LUCA BIANCHINI E LE RAGAZZE DI TUNISI

LUCA BIANCHINI LE RAGAZZE DI TUNISI

LUCA BIANCHINI E LE RAGAZZE DI TUNISI

E’ IL PIÙ BEL LIBRO SCRITTO DA LUCA BIANCHINI. E’ INTENSO, COINVOLGENTE, A TRATTI IRONICO E RACCONTA LA VITA DEGLI ITALIANI NATI IN TUNISIA E DEL LORO RIMPATRIO

LUCA BIANCHINI LE RAGAZZE DI TUNISI

LUCA BIANCHINI LE RAGAZZE DI TUNISI

Di Donatella Cinelli Colombini, winedestination, Casato Prime Donne Montalcino 

“le ragazze di tunisi” è la storia di tre sorelle che vivevano in Tunisia mantenendo la propria identità e persino l’uso del dialetto siciliano pur essendo nate in Africa.

LUCA BIANCHINI E MAMMA PINA

Fra gli italiani di questa comunità la più celebra è sicuramente Claudia Cardinale ma c’era anche la madre di Luca. Mamma Pina all’anagrafe Giuseppina e in famiglia Pippineddra. L’ho conosciuta a Trequanda dove incontravo lei e suo marito Livio alla messa domenicale. Lui era originario del delizioso paese toscano dove c’è la Fattoria del Colle ed era rimasto legato alla terra di origine pur vivendo a Torino. Se Livio aveva mantenuto l’accento toscano Pina aveva una chiara cadenza siciliana e, prima di questo libro, credevo fosse una dei tanti siciliani arrivati in Piemonte con la prospettiva di lavorare in fabbrica. Invece Luca è andato a Tunisi ed ha recuperato anche le pagelle di sua madre.

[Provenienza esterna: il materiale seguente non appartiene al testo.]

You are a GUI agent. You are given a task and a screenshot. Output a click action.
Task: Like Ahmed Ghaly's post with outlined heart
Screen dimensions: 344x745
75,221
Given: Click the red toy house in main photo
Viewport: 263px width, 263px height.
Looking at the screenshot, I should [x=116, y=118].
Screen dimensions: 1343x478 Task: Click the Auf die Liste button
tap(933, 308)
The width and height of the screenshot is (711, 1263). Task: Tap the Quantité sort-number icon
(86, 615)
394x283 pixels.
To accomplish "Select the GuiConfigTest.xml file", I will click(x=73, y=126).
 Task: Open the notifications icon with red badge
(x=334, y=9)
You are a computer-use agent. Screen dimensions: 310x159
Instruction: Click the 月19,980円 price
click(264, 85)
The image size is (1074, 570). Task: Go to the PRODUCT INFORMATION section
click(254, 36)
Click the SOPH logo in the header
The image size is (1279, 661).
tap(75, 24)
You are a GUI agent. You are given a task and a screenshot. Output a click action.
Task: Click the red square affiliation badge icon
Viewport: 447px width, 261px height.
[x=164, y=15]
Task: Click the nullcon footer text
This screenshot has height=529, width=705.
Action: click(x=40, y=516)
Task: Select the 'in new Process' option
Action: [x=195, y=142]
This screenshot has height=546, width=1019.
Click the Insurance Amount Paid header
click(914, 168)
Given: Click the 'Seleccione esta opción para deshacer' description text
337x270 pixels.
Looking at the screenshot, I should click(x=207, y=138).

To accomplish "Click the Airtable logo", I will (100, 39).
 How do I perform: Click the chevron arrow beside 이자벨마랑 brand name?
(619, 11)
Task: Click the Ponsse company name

LE RAGAZZE DI TUNISI MEMORIA DI UN MONDO CHE NON ESISTE PIU’

le ragazze di tunisi” (Mondadori pp.257 € 18,50) tutto scritto minuscolo è dedicato a lei e <<a tutte le donne della nostra famiglia che hanno lasciato a Tunisi una parte si sé>> perché ognuna di loro ha in Africa ricordi, giovinezza e radici come scriveva Claudia Cardinale << Amo la Francia, amo l’Italia ma la Tunisia resta per me il Paese del cuore>>.
Il libro è bellissimo, con personaggi ben delineati e una straordinaria capacità di racconto che permette al lettore di calarsi in una realtà poco conosciuta che viene descritta con scioltezza ma in modo estremamente dettagliato. La vita di una comunità siciliana in terra araba dove i francesi erano considerati la classe dirigente. Credo che il mio amico Luca abbia dovuto impegnarsi molto per entrare in quel mondo e costruire personaggi e storie capaci di avvincere i lettori e portarli nella situazione degli italiani emigrati in Africa. Ma c’è riuscito.
Nel libro c’è la sua consueta ironia anche se stemperata dalla ricerca del vero. Non ci sono personaggi celebri come nel suo libro su Eros Ramazzotti o come nella sua vita vera fra radio, televisione e eventi. Questo libro è una testimonianza bellissima di un mondo che esiste solo nella memoria di chi ha vissuto quei luoghi e quei momenti: gli italiani all’estero poi divenuti <<rapatriés de Tunisie>>.